Stored data entries:
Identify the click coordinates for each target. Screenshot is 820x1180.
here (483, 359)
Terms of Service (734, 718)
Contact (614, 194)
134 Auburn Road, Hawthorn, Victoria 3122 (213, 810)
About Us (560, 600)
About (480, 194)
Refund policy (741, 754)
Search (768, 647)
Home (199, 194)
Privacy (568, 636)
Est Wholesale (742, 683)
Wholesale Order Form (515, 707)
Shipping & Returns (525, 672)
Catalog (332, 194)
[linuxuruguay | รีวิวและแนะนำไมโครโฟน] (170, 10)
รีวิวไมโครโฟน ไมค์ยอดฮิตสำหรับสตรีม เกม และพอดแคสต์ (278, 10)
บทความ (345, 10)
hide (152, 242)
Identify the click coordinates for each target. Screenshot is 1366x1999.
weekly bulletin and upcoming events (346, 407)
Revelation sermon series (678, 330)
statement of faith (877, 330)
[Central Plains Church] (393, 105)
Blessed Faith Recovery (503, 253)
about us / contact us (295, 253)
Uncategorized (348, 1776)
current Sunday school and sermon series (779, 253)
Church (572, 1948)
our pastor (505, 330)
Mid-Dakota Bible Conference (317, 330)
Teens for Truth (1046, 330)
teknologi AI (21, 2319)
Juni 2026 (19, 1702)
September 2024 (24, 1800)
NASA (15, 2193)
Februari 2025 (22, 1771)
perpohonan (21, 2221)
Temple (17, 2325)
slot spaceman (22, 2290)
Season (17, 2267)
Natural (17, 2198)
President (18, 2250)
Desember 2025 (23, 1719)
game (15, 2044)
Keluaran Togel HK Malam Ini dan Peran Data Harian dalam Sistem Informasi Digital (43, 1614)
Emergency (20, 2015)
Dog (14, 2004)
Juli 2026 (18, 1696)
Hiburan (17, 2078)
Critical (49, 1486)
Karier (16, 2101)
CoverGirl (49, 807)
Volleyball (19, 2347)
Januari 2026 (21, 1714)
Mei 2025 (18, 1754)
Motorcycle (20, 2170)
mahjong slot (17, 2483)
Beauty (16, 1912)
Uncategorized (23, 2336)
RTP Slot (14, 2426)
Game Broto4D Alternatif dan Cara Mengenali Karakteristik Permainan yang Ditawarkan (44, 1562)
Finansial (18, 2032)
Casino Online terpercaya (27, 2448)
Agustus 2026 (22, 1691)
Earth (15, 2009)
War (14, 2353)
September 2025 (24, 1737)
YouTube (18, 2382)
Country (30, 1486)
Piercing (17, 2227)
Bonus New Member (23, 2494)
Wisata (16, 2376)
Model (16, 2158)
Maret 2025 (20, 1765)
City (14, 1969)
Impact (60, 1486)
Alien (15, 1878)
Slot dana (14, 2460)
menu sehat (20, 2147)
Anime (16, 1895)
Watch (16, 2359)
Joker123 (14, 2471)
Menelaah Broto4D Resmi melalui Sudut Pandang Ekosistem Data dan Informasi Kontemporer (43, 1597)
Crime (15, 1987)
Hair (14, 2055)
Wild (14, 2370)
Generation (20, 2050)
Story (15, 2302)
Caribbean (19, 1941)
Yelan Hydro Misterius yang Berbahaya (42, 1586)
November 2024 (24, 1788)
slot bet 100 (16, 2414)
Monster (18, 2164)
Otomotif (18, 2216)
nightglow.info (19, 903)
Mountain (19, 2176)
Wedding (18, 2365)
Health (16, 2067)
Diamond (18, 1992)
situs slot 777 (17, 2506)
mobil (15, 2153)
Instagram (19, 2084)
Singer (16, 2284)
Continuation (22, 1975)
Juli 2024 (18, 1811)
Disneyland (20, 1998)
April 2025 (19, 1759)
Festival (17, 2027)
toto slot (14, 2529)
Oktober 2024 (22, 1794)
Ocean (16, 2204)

Task prompt: Print, without alteration, only the lines above between the one holding "Dog (14, 2004)" and the one holding "Crime (15, 1987)", inclusive.

Answer space:
Dog (14, 2004)
Juli 2026 (18, 1696)
Hiburan (17, 2078)
Critical (49, 1486)
Karier (16, 2101)
CoverGirl (49, 807)
Volleyball (19, 2347)
Januari 2026 (21, 1714)
Mei 2025 (18, 1754)
Motorcycle (20, 2170)
mahjong slot (17, 2483)
Beauty (16, 1912)
Uncategorized (23, 2336)
RTP Slot (14, 2426)
Game Broto4D Alternatif dan Cara Mengenali Karakteristik Permainan yang Ditawarkan (44, 1562)
Finansial (18, 2032)
Casino Online terpercaya (27, 2448)
Agustus 2026 (22, 1691)
Earth (15, 2009)
War (14, 2353)
September 2025 (24, 1737)
YouTube (18, 2382)
Country (30, 1486)
Piercing (17, 2227)
Bonus New Member (23, 2494)
Wisata (16, 2376)
Model (16, 2158)
Maret 2025 (20, 1765)
City (14, 1969)
Impact (60, 1486)
Alien (15, 1878)
Slot dana (14, 2460)
menu sehat (20, 2147)
Anime (16, 1895)
Watch (16, 2359)
Joker123 (14, 2471)
Menelaah Broto4D Resmi melalui Sudut Pandang Ekosistem Data dan Informasi Kontemporer (43, 1597)
Crime (15, 1987)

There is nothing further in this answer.